The term of the Open Door was originally advanced by the United States at the turn of the 20th century as the circular notes to all foreign powers of the day when the legitimacy and the capacity of the Qing dynasty ruling China were ruined. As a result, all the foreign powers hurriedly turned to compete with each other for spheres of interest in China, or say, “the battle for concessions”, since they had taken numerous political and judicial privileges and non-exclusive commercial rights under a series of unequal treaties imposed upon China (Wang, 1957) .

Acting differently from other powers like Russia, France and Japan in particularly, yet, the U.S. insisted that all foreign powers should vow to respect China’s sovereignty and territorial integrity rather than carrying on “scramble of China” like what the European powers had done in Africa (Paterson, 1988) . The first Open Door Note was addressed in September 1898 by the Secretary of States John Hay urging all foreign powers involved in China “not to discriminate against the commerce of other nations within their spheres of influence.” One bulletin from the U.S. State Department said that as America was not ready to fight for the sake of China, it could be a “trump card for the U.S. Administration and crush all the life out of the anti-imperialist agitation” (Herring, 2008) . But, the scenario in China had been that the treaties concerned had not only trespassed on China’s sovereignty, but also defined the “legitimate” political order among all foreign powers involving the country which had no capacity to hold its own destiny.

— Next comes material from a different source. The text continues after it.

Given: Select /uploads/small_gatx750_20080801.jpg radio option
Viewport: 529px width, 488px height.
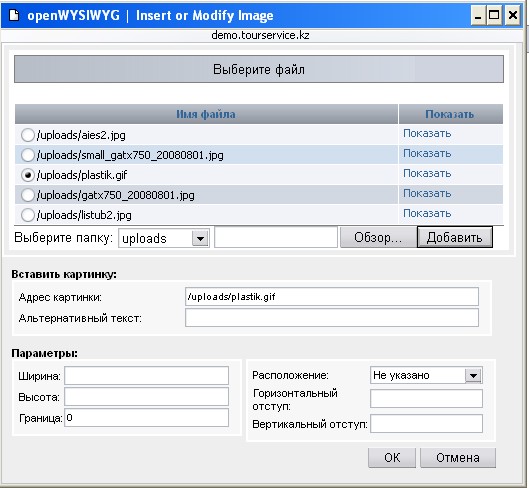Looking at the screenshot, I should click(27, 155).
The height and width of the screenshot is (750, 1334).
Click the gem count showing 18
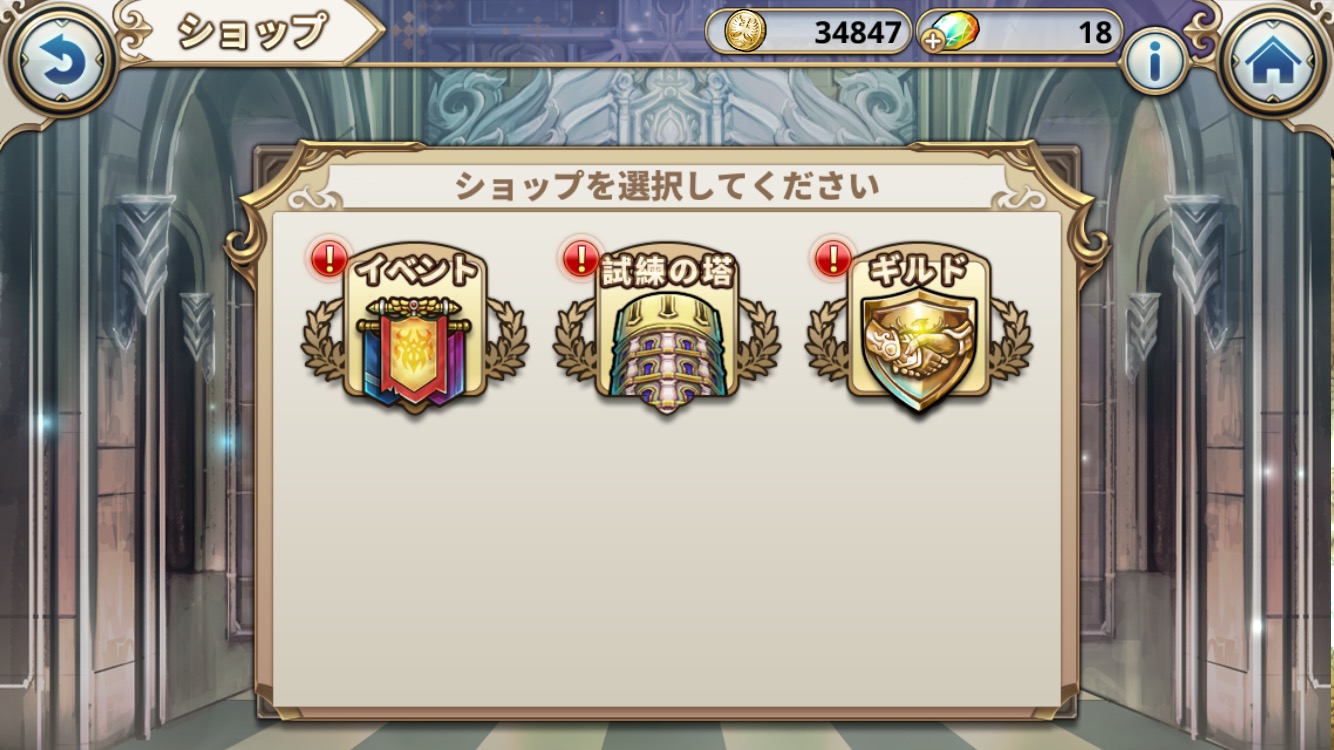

Here, it needs to say that the role of treaties in international law-making has been significant in history and in modern Europe particularly. Treaties which were usually contracted were either equal or unequal. According to Emer de Vattel, “Equal treaties were those in which the contracting parties promise the same things, or things that are equitably proportioned, so that the condition of the parties is equal.” Yet, “unequal treaties are those in which the parties do not reciprocally promise to each other the same things in the making of the treaties” (de Vattel, 2008) . At the turn of the 20th century, the foreign powers of the world had rigidly imposed a series of “unequal” treaties upon China in the coercive way.

By 1900 the battle for concessions in China finally led to the severest violence against all foreigners living in China. In theory, it was an attempt to rid China of foreign control and humiliation by force, but in effect the resort to force resulted in disastrous consequences for China and its people in particular. Troops of all the European powers along with Japan and the U.S. made the allied forces and charged into Beijing in August. Then the Qing regime was forced to accept the Final Protocol containing a series of humiliating terms, e.g. punishment of high-ranking officials of China, penal compensation of 400 million of silver dollars, and apology delegations to the powers concerned. As H. B. Morse said, “It was true that China had broken the law of nations and defied the world. But during the punitive expedition against China, all the powers recognized none of their own rules in the treatment of the law-breakers” (Morse, 1906) .

For preventing China from being partitioned among the treaty-powers, in late July 1900, Hay delivered the second Open Door Note that required the United States to act separately from other powers when they could and cooperate when they must. In a word, the policy of the U.S. was to promote “permanent safety and peace to China, preserve Chinese territorial and administrative entity … and safeguard for the world the principle of equal and impartial trade with all parts of the Chinese empire” (Paterson, 1989) . Yet, the rationale behind was that the U.S. interests must be protected along with the lives and property of its citizens in China as it had formed a “mini international system”.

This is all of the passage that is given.